Every agilist knows how central the idea of feedback loops is to our craft. They form the very basis by which we operate and learn. The low-code movement and technology radically impact and possibly shorten many of these feedback loops. Rather than building a custom solution only to find that there is insufficient market demand, a subject matter expert can build a prototype and validate demand before more scalable solutions are created. This means leaner, faster, and cheaper cycles and is a clear strategic advantage.

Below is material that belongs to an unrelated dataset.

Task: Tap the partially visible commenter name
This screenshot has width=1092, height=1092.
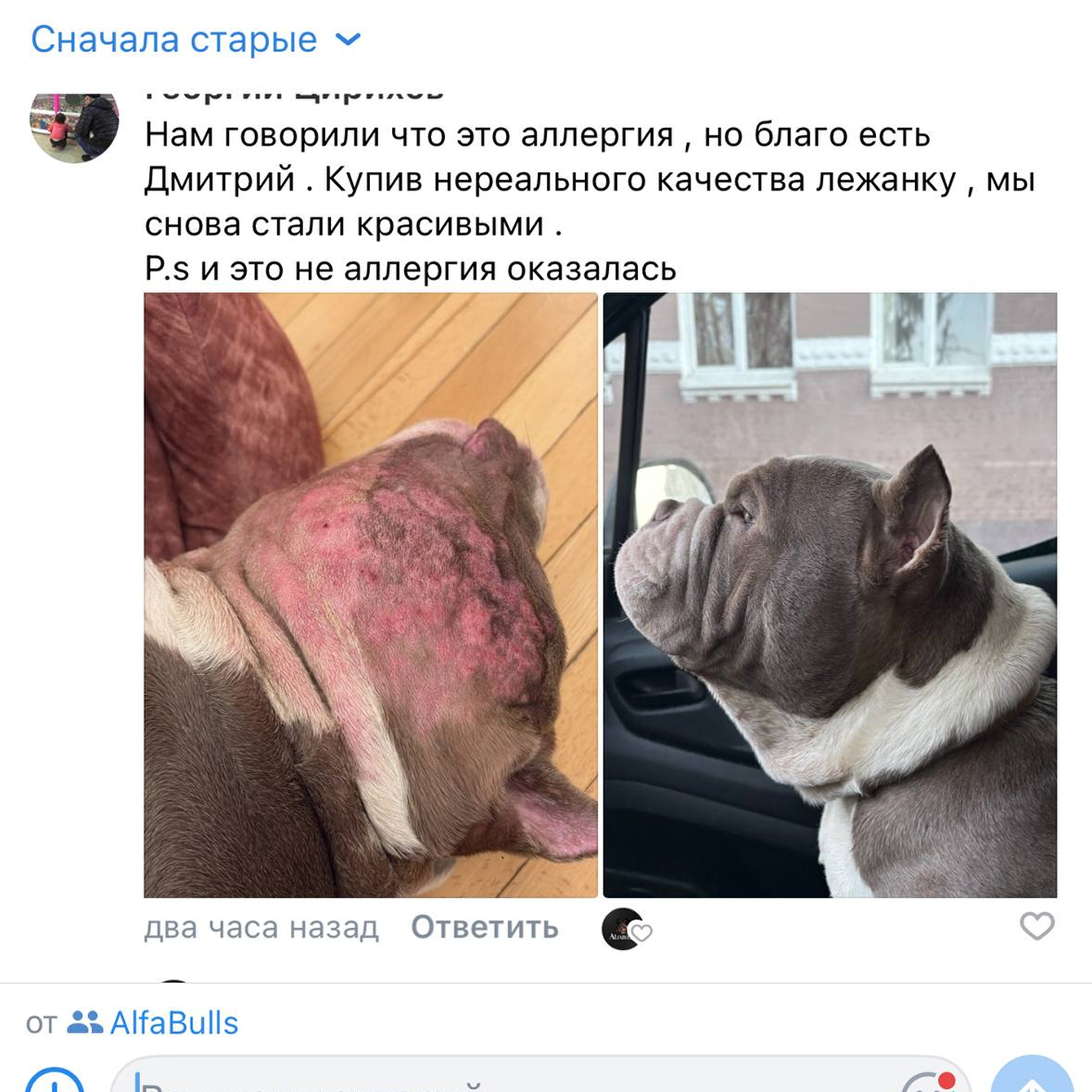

Another gamechanger introduced by the low-code movement is how it empowers the business owners or the “Product Owner” in an explicitly Scrum context. This is because the person occupying that role knows more than anyone what the business wants and being armed with a few low-code tools enables them to more clearly communicate their goals. This is clearly seen when we look at the fourth principle of Agile which states that “Business people and developers must work together daily throughout the project”. Like so many things in the 21st Century, we are deep into a metaspace on this because the engineering teams end up building tools that business users then use to create what they need before the most desired configuration are then optimized and scaled for large-scale rollout.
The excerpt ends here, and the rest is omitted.